Question

Which one of the following is an odd number?
$\begin{align}
  &A.\;{2001^2} + 3 \\
  &B.\;{2002^2} + 10 \\
  &C.\;{2003^2} + 7 \\
  &D.\;{2004^3} + 1 \\
\end{align} $

Answer 1

Hint: This problem requires the concept of odd and even numbers. An odd number is the one which gives a remainder of 1 when divided by 2. Any number which ends with 1, 3, 5, 7 or 9 is an odd number. We will try to determine the final digit of each of the four options, and then identify which one is an odd number.

Complete step-by-step answer:
In the four given options, we do not need to find the squares of such large numbers, we just need to determine the final digits, and add the respective number so that we can determine if they are odd or even.

In option A, we have been given the number ${2001^2} + 3$. We know that the square of 1 is 1 itself. This means that any number ending with 1 will have its square which is ending with 1 as well. So we can write that-
$\begin{align}
  &1 \times 1 = 1 \\
  &2001 \times 2001 = {2001^2} = \_\_\_1 \\
  &{2001^2} + 3 = \_\_\_1 + 3 = \_\_\_4\left( {number\;ending\;with\;4} \right) \\
\end{align} $
A number ending with 4 is divisible by 2, so this number will be an even number.

In option B, we have been given the number ${2002^2} + 10$. We know that the square of 2 is 4. This means that any number ending with 2 will have its square which is ending with 4. So we can write that-
$\begin{align}
  &2 \times 2 = 4 \\
  &2002 \times 2002 = {2002^2} = \_\_\_4 \\
  &{2002^2} + 10 = \_\_\_4 + 10 = \_\_\_4\left( {number\;ending\;with\;4} \right) \\
\end{align} $
A number ending with 4 is divisible by 2, so this number will be an even number.

In option C, we have been given the number ${2003^2} + 7$. We know that the square of 3 is 9. This means that any number ending with 3 will have its square which is ending with 9. So we can write that-
$\begin{align}
  &3 \times 3 = 9 \\
  &2003 \times 2003 = {2003^2} = \_\_\_9 \\
  &{2003^2} + 7 = \_\_\_9 + 7 = \_\_\_6\left( {number\;ending\;with\;6} \right) \\
\end{align} $
A number ending with 6 is divisible by 2, so this number will be an even number.

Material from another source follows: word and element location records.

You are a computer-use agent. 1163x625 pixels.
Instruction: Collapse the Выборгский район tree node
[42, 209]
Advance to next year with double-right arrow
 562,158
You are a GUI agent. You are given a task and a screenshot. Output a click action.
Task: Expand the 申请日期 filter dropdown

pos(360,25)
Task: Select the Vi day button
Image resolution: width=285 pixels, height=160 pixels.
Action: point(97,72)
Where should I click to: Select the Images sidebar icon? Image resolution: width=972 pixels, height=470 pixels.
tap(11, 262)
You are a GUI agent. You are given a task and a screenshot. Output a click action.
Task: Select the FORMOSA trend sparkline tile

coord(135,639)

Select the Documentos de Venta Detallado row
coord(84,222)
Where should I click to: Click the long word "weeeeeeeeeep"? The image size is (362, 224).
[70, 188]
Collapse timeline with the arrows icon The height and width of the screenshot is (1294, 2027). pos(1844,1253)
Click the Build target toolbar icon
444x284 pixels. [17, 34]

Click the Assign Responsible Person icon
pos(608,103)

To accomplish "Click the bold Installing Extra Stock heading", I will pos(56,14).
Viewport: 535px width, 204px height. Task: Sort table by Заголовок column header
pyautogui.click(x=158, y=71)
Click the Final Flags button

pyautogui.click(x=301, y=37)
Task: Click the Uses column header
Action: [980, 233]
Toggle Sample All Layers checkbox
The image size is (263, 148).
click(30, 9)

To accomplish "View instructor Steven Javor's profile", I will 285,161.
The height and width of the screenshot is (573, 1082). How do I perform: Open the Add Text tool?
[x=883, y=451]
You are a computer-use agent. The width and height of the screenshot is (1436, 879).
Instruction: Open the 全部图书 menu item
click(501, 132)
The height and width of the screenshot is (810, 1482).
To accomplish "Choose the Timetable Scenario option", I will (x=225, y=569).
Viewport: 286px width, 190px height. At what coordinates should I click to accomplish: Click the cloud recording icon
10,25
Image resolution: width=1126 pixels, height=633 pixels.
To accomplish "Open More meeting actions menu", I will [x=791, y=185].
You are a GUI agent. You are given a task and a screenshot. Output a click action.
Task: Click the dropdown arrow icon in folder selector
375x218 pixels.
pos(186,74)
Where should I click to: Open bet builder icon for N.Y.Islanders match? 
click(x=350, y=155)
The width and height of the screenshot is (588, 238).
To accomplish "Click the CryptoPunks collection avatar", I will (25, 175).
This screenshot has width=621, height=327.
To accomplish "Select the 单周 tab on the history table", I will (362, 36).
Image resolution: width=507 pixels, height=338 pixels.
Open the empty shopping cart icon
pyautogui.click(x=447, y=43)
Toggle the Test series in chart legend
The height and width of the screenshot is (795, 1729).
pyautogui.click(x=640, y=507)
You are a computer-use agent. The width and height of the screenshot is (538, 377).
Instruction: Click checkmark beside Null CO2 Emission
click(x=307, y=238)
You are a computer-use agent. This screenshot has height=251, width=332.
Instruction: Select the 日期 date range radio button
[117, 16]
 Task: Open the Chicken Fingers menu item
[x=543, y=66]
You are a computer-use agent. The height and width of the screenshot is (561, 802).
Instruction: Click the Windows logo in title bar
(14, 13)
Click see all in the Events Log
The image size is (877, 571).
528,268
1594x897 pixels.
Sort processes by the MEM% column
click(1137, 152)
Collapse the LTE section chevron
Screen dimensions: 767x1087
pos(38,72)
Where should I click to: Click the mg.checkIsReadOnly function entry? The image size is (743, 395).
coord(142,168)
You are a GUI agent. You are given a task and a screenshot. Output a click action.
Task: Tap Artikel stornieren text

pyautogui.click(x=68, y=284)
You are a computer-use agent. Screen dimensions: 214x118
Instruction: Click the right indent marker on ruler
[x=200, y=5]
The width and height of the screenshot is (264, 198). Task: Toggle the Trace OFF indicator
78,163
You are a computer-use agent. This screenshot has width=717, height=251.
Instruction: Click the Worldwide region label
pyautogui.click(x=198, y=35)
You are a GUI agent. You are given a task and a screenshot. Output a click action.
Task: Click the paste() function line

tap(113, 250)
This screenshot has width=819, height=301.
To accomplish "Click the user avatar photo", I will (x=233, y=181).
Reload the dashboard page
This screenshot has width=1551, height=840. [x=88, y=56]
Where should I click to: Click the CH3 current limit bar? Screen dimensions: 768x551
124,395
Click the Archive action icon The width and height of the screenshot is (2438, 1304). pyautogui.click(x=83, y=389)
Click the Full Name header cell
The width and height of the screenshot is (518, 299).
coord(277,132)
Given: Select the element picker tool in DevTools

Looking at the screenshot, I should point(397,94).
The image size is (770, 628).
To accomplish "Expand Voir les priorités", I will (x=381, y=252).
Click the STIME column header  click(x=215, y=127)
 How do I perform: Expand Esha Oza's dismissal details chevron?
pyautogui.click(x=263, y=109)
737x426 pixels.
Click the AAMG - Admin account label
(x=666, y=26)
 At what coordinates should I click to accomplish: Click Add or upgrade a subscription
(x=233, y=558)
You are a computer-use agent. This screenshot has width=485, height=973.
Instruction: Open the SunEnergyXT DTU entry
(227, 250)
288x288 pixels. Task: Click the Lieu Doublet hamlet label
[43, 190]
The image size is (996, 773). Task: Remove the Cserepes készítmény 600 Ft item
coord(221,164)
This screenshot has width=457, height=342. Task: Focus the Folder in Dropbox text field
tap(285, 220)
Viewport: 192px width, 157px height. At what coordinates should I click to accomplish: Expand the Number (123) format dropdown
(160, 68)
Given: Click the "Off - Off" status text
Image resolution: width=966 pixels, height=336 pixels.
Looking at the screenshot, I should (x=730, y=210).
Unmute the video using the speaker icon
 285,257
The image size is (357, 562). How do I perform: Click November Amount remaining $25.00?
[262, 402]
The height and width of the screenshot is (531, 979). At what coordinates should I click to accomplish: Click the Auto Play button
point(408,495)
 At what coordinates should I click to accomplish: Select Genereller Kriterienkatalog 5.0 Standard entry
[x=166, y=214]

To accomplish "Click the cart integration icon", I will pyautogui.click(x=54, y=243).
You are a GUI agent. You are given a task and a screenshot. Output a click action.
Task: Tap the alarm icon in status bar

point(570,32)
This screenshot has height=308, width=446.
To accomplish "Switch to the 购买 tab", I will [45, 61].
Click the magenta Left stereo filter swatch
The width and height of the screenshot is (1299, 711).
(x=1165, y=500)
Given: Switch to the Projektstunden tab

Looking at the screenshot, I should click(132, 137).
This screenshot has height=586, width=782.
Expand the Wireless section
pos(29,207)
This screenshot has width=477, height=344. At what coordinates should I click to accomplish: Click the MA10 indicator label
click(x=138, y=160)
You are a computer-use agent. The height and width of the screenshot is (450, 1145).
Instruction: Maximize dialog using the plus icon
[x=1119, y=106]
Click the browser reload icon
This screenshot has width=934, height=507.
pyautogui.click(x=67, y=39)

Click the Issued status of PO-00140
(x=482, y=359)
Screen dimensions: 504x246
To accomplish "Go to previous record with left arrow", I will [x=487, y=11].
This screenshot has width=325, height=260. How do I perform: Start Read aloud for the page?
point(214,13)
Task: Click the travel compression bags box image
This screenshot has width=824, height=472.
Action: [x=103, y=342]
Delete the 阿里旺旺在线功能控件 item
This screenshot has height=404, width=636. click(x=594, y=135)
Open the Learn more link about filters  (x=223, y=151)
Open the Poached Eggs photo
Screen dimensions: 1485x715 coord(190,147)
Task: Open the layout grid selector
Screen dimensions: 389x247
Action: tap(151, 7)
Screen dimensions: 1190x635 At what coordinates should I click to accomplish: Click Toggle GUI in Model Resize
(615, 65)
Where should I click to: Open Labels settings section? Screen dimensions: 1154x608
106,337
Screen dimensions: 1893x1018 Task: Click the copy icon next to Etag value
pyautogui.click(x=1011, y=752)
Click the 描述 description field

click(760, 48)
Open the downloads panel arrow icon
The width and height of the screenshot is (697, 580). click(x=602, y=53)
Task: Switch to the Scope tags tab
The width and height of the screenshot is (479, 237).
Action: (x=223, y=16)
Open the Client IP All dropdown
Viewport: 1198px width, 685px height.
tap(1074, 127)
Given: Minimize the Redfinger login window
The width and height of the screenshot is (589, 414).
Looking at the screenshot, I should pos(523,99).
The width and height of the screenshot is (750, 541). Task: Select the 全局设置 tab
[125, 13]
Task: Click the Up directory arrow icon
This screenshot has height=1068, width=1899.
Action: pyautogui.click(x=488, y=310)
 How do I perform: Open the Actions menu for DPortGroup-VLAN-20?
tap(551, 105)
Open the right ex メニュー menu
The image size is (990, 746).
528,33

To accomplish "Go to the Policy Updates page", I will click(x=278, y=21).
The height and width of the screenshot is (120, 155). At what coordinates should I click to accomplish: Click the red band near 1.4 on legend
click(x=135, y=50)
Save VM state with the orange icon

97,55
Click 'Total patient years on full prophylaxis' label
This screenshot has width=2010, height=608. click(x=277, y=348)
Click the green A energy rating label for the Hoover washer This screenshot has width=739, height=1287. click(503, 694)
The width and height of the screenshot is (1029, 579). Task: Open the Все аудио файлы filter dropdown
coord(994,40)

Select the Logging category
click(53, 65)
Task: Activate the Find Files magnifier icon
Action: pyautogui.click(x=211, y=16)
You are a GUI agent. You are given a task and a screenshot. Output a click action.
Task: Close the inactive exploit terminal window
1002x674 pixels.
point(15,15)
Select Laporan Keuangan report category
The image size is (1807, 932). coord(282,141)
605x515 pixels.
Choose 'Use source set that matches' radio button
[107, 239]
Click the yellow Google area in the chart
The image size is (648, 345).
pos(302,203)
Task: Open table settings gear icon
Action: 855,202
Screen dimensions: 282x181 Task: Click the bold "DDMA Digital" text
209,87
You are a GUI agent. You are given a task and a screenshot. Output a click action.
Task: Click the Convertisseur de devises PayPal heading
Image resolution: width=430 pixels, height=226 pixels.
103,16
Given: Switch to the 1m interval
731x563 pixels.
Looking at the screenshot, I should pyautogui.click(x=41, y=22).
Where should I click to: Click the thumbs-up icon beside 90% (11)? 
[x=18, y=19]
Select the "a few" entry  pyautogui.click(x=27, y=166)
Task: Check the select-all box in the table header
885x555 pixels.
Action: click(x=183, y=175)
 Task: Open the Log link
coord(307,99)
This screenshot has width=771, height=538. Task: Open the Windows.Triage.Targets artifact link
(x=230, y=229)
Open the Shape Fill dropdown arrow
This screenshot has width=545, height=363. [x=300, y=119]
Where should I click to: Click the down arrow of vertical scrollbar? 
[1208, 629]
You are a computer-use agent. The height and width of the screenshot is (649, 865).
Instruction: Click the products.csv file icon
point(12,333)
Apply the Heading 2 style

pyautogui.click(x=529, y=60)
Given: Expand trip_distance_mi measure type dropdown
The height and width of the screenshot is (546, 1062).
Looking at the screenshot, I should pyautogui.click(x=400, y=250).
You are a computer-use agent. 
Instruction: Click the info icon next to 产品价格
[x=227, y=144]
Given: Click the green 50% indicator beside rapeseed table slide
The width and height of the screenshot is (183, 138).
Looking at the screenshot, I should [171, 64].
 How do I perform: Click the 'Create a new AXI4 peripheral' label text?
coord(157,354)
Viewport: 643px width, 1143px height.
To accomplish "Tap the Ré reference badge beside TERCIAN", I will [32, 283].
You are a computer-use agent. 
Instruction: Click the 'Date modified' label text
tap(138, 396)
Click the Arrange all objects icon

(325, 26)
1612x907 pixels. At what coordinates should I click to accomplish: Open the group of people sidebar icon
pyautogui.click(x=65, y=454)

In option D, we have been given the number ${2004^3} + 1$. We know that the cube of 4 is 64. This means that any number ending with 4 will have its cube which is ending with 4 as well. So we can write that-
$\begin{align}
  &4 \times 4 \times 4 = 64 \\
  &2004 \times 2004 \times 2004 = {2004^3} = \_\_\_4 \\
  &{2004^3} + 1 = \_\_\_4 + 1 = \_\_\_5\left( {number\;ending\;with\;5} \right) \\
\end{align} $
A number ending with 5 is not divisible by 2, so this number will be an odd number.
From the given options only the last option is an odd number, hence the correct option is D.

Note: A common mistake in this question is that the students start calculating the squares and cubes of such large numbers. This is not only time consuming but also leads to calculation mistakes. We have to just find the final digit of each of the four numbers, as that will be the deciding factor that the number is odd or even.